Stored data entries:
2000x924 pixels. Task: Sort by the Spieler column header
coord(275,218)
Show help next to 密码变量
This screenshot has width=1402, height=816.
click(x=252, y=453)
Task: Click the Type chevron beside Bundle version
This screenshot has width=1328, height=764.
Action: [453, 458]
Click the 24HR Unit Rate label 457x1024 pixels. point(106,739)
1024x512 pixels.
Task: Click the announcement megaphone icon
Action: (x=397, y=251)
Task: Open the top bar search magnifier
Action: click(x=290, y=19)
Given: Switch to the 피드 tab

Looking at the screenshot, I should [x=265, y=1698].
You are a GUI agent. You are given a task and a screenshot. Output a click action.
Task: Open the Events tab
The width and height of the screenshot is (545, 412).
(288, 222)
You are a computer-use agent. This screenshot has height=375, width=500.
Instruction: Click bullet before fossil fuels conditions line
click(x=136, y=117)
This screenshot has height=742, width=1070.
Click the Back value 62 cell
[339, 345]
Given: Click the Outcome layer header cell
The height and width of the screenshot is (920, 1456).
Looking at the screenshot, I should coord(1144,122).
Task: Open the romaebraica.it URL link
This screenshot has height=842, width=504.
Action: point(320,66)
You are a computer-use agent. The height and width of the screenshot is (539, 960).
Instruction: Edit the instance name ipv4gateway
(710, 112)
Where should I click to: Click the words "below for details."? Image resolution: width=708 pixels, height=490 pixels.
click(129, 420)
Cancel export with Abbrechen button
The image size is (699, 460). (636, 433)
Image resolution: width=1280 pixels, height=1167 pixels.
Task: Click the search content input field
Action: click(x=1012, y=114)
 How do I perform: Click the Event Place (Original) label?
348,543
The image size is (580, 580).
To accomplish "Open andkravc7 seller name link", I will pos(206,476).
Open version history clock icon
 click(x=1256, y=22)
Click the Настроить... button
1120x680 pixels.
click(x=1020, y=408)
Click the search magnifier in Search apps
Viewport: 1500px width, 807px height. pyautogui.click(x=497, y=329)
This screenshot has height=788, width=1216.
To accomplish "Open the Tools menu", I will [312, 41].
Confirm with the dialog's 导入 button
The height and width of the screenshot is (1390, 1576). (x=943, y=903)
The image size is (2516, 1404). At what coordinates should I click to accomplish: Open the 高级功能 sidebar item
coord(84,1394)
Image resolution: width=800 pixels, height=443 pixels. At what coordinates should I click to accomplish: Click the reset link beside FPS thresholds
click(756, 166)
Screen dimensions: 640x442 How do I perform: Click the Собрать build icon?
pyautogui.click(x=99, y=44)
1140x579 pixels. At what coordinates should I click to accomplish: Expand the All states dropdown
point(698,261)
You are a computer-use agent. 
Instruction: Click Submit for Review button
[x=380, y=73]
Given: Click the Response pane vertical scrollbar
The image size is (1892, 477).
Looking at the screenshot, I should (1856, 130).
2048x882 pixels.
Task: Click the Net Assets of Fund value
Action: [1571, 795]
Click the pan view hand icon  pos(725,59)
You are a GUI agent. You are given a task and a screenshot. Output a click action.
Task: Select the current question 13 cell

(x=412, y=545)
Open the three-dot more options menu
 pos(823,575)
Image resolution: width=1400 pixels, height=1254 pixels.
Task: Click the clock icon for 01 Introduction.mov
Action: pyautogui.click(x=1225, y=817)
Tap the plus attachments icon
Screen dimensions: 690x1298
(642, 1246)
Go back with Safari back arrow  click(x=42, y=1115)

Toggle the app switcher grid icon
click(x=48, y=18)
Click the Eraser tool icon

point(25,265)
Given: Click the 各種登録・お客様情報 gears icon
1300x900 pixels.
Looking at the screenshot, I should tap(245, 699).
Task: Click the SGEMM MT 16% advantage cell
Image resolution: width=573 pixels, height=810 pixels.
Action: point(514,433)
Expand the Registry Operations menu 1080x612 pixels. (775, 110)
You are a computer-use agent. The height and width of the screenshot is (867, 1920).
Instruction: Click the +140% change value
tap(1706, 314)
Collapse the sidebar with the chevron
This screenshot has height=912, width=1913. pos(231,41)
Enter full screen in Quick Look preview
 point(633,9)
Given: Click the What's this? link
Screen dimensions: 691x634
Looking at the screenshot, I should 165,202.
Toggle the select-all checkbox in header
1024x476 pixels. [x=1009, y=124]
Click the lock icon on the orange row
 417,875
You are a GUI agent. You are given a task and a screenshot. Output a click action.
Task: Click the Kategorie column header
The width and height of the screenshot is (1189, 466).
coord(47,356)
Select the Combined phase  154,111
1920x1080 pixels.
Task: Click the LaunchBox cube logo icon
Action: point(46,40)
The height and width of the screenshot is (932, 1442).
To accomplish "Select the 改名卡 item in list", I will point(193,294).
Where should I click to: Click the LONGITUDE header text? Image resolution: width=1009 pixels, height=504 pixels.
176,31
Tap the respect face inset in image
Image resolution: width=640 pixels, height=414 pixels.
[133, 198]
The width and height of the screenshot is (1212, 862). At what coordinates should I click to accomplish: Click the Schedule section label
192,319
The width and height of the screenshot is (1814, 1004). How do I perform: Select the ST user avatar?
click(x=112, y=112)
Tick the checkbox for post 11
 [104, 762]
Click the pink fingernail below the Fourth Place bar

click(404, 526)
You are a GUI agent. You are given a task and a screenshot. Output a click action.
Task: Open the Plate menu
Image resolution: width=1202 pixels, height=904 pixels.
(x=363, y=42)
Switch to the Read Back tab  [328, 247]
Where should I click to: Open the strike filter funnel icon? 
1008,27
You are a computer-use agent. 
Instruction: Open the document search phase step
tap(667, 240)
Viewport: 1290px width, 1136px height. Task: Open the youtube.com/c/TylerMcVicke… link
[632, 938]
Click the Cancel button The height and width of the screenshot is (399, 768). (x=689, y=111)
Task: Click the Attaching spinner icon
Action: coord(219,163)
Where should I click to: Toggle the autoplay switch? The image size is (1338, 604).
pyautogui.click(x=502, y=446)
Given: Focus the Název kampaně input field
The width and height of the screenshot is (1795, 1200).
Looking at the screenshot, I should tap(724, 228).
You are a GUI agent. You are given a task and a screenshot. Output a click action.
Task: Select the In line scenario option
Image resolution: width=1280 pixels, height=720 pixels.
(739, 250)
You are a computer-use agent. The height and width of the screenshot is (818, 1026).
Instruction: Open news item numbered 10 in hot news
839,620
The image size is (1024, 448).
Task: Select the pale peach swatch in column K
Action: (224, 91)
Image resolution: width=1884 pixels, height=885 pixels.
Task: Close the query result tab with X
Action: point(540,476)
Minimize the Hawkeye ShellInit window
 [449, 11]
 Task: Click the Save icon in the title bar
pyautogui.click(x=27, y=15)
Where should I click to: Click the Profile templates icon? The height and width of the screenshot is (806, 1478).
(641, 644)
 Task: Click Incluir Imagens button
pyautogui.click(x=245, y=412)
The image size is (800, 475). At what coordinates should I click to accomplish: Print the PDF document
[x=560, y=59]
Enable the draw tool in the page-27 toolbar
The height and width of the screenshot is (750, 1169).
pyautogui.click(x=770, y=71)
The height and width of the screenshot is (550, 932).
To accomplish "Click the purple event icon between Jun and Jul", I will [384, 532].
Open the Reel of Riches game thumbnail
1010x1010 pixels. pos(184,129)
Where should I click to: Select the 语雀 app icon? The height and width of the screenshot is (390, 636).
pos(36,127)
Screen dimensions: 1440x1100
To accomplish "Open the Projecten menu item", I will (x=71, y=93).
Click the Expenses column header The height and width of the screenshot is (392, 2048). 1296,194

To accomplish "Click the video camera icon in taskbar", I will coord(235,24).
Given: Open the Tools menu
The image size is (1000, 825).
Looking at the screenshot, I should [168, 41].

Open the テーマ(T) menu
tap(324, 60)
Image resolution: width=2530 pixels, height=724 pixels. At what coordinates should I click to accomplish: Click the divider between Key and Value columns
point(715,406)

TASK REQUIREMENTS
From the data above, reproduce word for word the lines running from the line with "Task: Click the Save icon in the title bar" to the line with "Given: Open the Tools menu", ends included.

EXERCISE ANSWER
 Task: Click the Save icon in the title bar
pyautogui.click(x=27, y=15)
Where should I click to: Click the Profile templates icon? The height and width of the screenshot is (806, 1478).
(641, 644)
 Task: Click Incluir Imagens button
pyautogui.click(x=245, y=412)
The image size is (800, 475). At what coordinates should I click to accomplish: Print the PDF document
[x=560, y=59]
Enable the draw tool in the page-27 toolbar
The height and width of the screenshot is (750, 1169).
pyautogui.click(x=770, y=71)
The height and width of the screenshot is (550, 932).
To accomplish "Click the purple event icon between Jun and Jul", I will [384, 532].
Open the Reel of Riches game thumbnail
1010x1010 pixels. pos(184,129)
Where should I click to: Select the 语雀 app icon? The height and width of the screenshot is (390, 636).
pos(36,127)
Screen dimensions: 1440x1100
To accomplish "Open the Projecten menu item", I will (x=71, y=93).
Click the Expenses column header The height and width of the screenshot is (392, 2048). 1296,194

To accomplish "Click the video camera icon in taskbar", I will coord(235,24).
Given: Open the Tools menu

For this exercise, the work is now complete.